'''
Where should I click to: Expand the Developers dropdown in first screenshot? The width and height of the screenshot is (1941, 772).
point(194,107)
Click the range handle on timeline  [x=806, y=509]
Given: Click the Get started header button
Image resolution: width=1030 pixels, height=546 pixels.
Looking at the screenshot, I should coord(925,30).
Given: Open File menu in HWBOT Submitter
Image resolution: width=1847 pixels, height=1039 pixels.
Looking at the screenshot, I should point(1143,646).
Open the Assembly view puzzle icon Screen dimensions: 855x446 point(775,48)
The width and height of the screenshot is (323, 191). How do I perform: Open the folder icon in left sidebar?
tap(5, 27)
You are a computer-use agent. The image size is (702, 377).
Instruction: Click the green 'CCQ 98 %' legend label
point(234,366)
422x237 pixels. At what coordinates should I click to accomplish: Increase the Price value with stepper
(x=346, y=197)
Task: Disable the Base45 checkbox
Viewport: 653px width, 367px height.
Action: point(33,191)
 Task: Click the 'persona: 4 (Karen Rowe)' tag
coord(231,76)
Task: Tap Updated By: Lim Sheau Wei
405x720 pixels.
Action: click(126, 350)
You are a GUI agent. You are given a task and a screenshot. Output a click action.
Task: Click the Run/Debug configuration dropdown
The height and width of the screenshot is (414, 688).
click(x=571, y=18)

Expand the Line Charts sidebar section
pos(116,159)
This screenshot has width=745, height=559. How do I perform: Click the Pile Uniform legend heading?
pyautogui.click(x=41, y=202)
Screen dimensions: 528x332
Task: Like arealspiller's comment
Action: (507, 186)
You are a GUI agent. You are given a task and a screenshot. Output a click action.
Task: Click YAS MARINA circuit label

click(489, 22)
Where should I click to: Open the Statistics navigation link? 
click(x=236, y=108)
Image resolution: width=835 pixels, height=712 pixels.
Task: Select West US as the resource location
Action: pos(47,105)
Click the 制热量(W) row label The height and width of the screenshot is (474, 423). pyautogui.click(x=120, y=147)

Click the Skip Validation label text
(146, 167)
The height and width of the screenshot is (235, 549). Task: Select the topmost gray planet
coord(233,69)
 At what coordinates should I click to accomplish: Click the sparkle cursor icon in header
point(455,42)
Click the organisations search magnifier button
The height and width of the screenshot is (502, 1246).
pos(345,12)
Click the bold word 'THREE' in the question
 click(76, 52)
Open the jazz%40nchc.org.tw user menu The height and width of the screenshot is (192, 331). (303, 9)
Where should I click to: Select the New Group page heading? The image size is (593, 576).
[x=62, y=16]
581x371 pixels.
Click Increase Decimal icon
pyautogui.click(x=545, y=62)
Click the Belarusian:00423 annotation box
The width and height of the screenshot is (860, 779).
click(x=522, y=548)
'''
What to work on
Copy out the line containing "Click the bold word 'THREE' in the question", then every line after it through the end of the listing, exactly and with nothing else.

Result of the exercise
Click the bold word 'THREE' in the question
 click(76, 52)
Open the jazz%40nchc.org.tw user menu The height and width of the screenshot is (192, 331). (303, 9)
Where should I click to: Select the New Group page heading? The image size is (593, 576).
[x=62, y=16]
581x371 pixels.
Click Increase Decimal icon
pyautogui.click(x=545, y=62)
Click the Belarusian:00423 annotation box
The width and height of the screenshot is (860, 779).
click(x=522, y=548)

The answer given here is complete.